Returning to expanding triangles, as a brief review, they are three-wave structures, in the sense that all five segments of the triangle are corrective ones, and they appear most likely as part of complex corrections. (For the definition of a complex correction, please refer to the article dedicated to it.) As with any other triangle, expanding or not, the key remains with the b–d trendline, as by the time this line is broken, the whole pattern is considered to be complete. This b–d trendline is usually easy to identify as it needs to be a clean one. It means that no parts of the c-wave or the e-wave should break this trendline before the triangle’s completion.

## Three Types of Expanding Triangles

Following the contracting triangles lead, in order to identify the types of expanding triangles a market can form, the thing is to start from the very basic definition and then to apply the changes. So, if a contracting triangle, a classical type, has each of the segments of the triangle smaller than the previous one, then in the case of an expanding triangle, logic dictates that each of the segments should be bigger than the previous one. And this leads to the first type of expanding triangle Elliott found!

### Horizontal Expanding Triangle

A horizontal expanding triangle is, above all, expanding on the horizontal. Keep in mind that each of the legs here is bigger than the previous one, and, as mentioned in other articles here on the Forex Trading Academy, such moves are really vicious, especially if the triangle forms on longer timeframes, such as daily charts and longer. Such a triangle is actually a result of a period of uncertainty that characterises a currency pair. You have to remember that a currency pair moves based on the differences between the two economies the currencies represent. This means that sometimes monetary policies between the two jurisdictions may differ so strongly that, no matter what the economic release is about to say, the market is undecided on the next movement, and only fake moves will govern the Forex pairs.

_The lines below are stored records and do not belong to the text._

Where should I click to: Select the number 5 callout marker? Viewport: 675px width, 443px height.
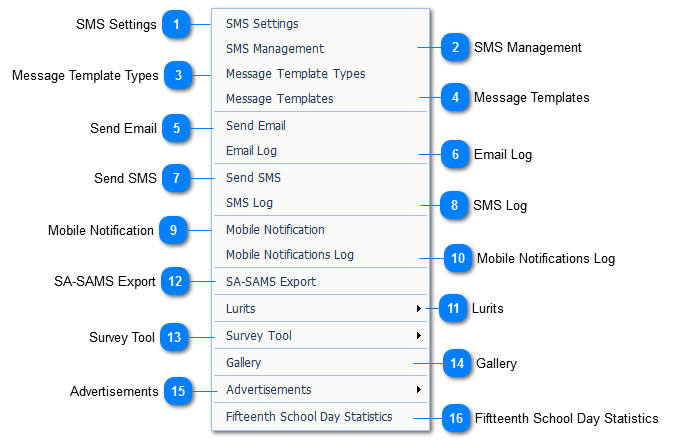click(176, 127)
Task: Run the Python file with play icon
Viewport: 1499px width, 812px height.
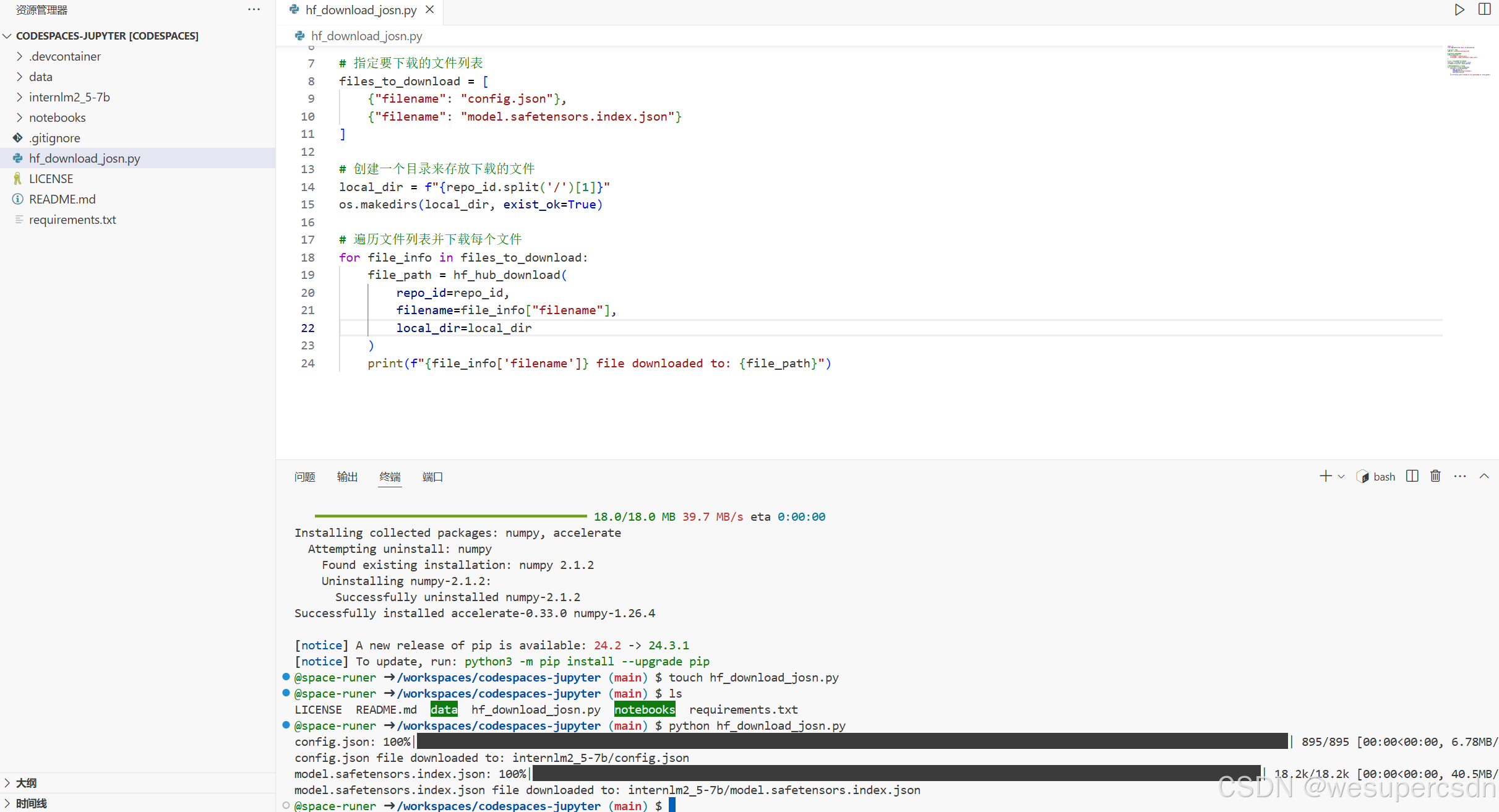Action: tap(1459, 10)
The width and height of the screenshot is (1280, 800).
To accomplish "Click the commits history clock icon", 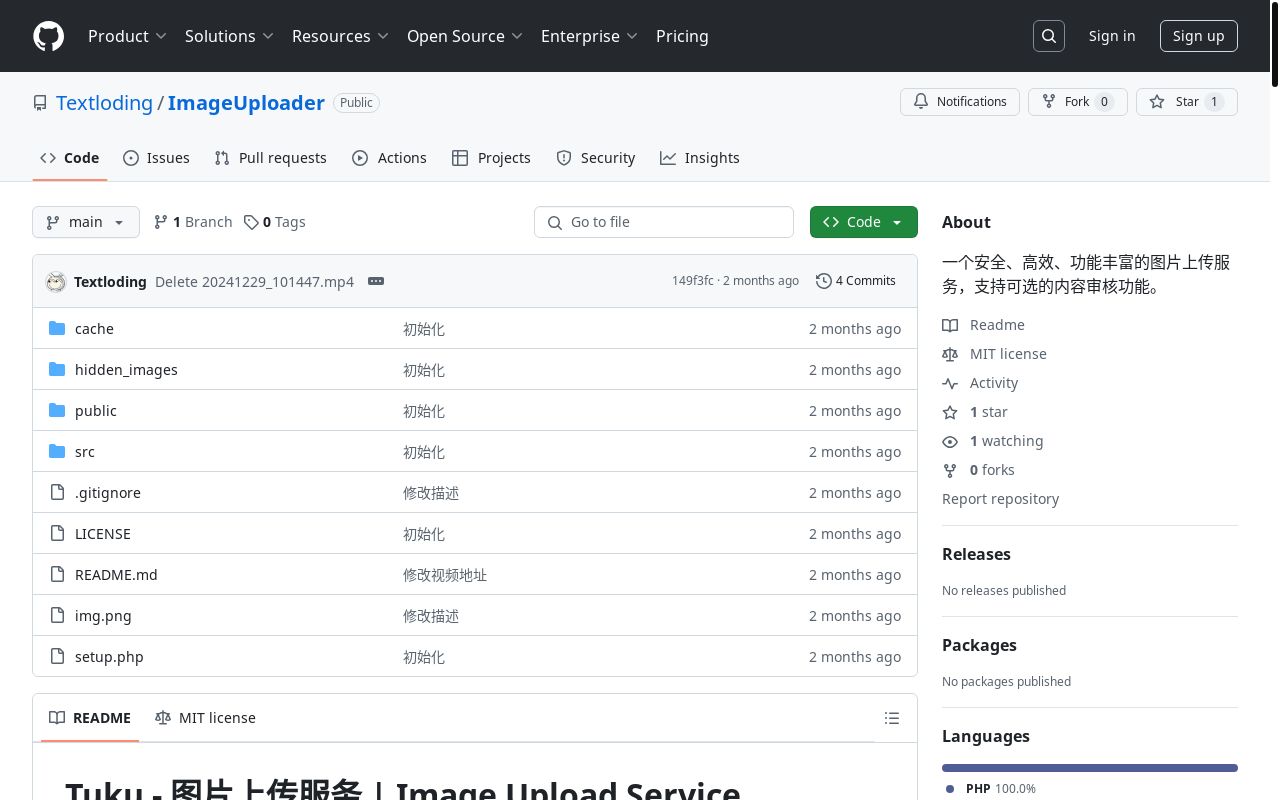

It is very likely that this kind of an environment is the one that leads to the formation of an expanding triangle. However, out of all expanding triangles, the horizontal one is the rarest form possible.

Having each of the segments bigger than the previous one is not that common, so if you ever witness such a triangle, chances are that you’re wrong and the market is forming something else. The rules of a triangle should be respected, though, even for this kind of triangle.

### Irregular Expanding Triangle

In order for us to correctly show what an irregular expanding triangle looks like, the thing to do is to go back to the definition of an irregular contracting triangle: the one that forms when the b-wave is bigger than all the other segments in the triangle. If that is valid for a contracting pattern, it means that in an expanding pattern things should be exactly the opposite. We therefore have the definition of an expanding triangle: a triangle in which each of the legs is bigger than the previous one, with the b-wave being the only exception. Such a triangle is far more common than the horizontal type, and the expanding nature of the two trendlines is even more visible. This is because the b-wave is much smaller than the a-wave.

### Running Expanding Triangle

When compared with the running contracting triangle, this one appears more often. The running concept is the same, though: The triangle will end above or below the end of the previous wave(depending on whether the triangle is a bullish or a bearish one). This running feature is  often misunderstood by traders, but this doesn’t make it appear any less often. Knowing that it can form is a huge competitive advantage for any trader. In order to define a running expanding triangle, we should again start from the contracting type, and do things in exactly the opposite way. Following those steps, a running expanding triangle is one that has the b-wave as the smallest segment of the five that make the triangular formation; the d-wave smaller than the c-wave, and the e-wave bigger than the d-wave.

Building such a pattern may sound like a complicated thing from reading the above description, but in reality, it is one of the most common things that forms on the Forex market, no matter what the timeframe. If you correctly build this triangle, you’ll end up with a series of three lows (if the triangle is a bearish one) or three highs (if the triangle is a bullish one). How many times have you looked at a chart only to see a series of three higher highs or lower lows forming before the price reverses abruptly? That series is nothing but a running expanding triangle!

With these triangles explained here, we have covered all the possibilities Elliot found for triangular formations. They are really important when counting waves, as they form quite often. Actually, most of the complex corrections the market makes (and complex corrections form more often than simple ones) have at least one triangle in their componence. Such a triangle can be either a contracting or an expanding one, and we have listed here all of the possible types that may form. Regardless of the type of triangle, though, one thing should matter above all: by the time the b–d trendline is broken, we should look for trading in the opposite direction, placing a stop loss at the end of the e-wave.